|Ph.D Student||David Mararo|
|Subject||The Role of Protein-Protein and DNA-Protein Interactions|
in Modulating Biological Activities of IRFs
|Department||Department of Biotechnology and Food Engineering||Supervisor||Full Professor Levi Ben-Zion|
IFN regulatory factors (IRFs) are a growing family of transcription factors that are involved in regulation of immune responses, cytokine signaling and oncogenesis. The IRF members are characterized by their well-conserved DNA Binding Domain (DBD) at the N-terminal region, which explains their ability to bind a similar DNA motif, IFN- Stimulated Regulatory Element (ISRE).
IFN consensus sequence binding protein (ICSBP) and IRF-4, are highly homologous IRF members that are expressed exclusively in hematopoietic cells. Both factors bind target DNA with greater efficiency following interaction with other transcription factors. These interactions are mediated by a conserved domain located at their carboxyl terminus region and termed IRF Association Domain (IAD).

------------------------------------------------------------

[PROBLEMS AND TASKS]
**A.** Which abbreviations does the IRF thesis abstract spell out in full? Give each with its expansion.
**B.** Answer these questions about the IRF thesis abstract:
(i) Who is the supervisor?
(ii) In which cells are ICSBP and IRF-4 expressed?
(iii) In which region of the IRF members is the DNA Binding Domain located?
The lines after the IRF thesis abstract have nothing to do with it.

[DATASET EXTRACT]
------------------------------------------------------------

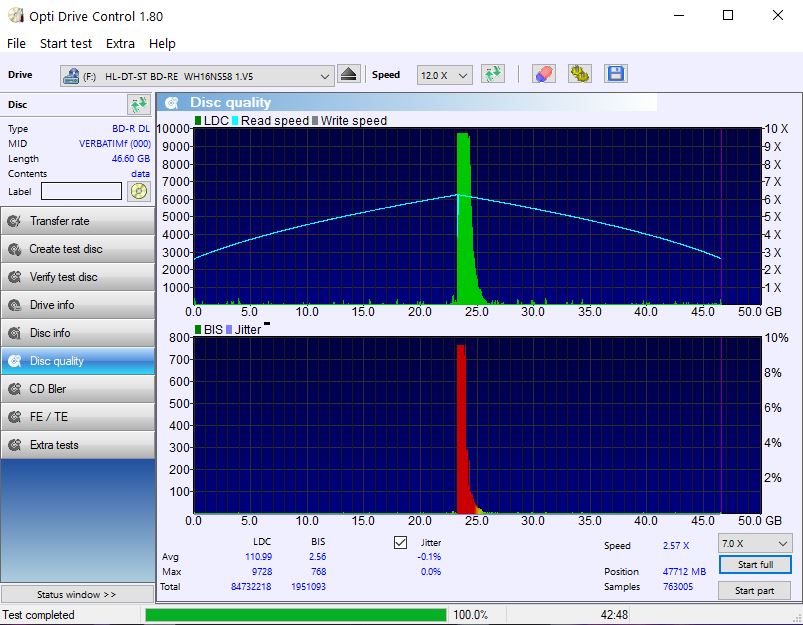Click the disc Label input field
Image resolution: width=803 pixels, height=625 pixels.
pos(81,191)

------------------------------------------------------------

[RESULTS FOR EACH TASK]
**A.**
IRFs: IFN regulatory factors
DBD: DNA Binding Domain
ISRE: IFN-Stimulated Regulatory Element
ICSBP: IFN consensus sequence binding protein
IAD: IRF Association Domain

**B.**
(i) Full Professor Levi Ben-Zion
(ii) Exclusively in hematopoietic cells
(iii) The N-terminal region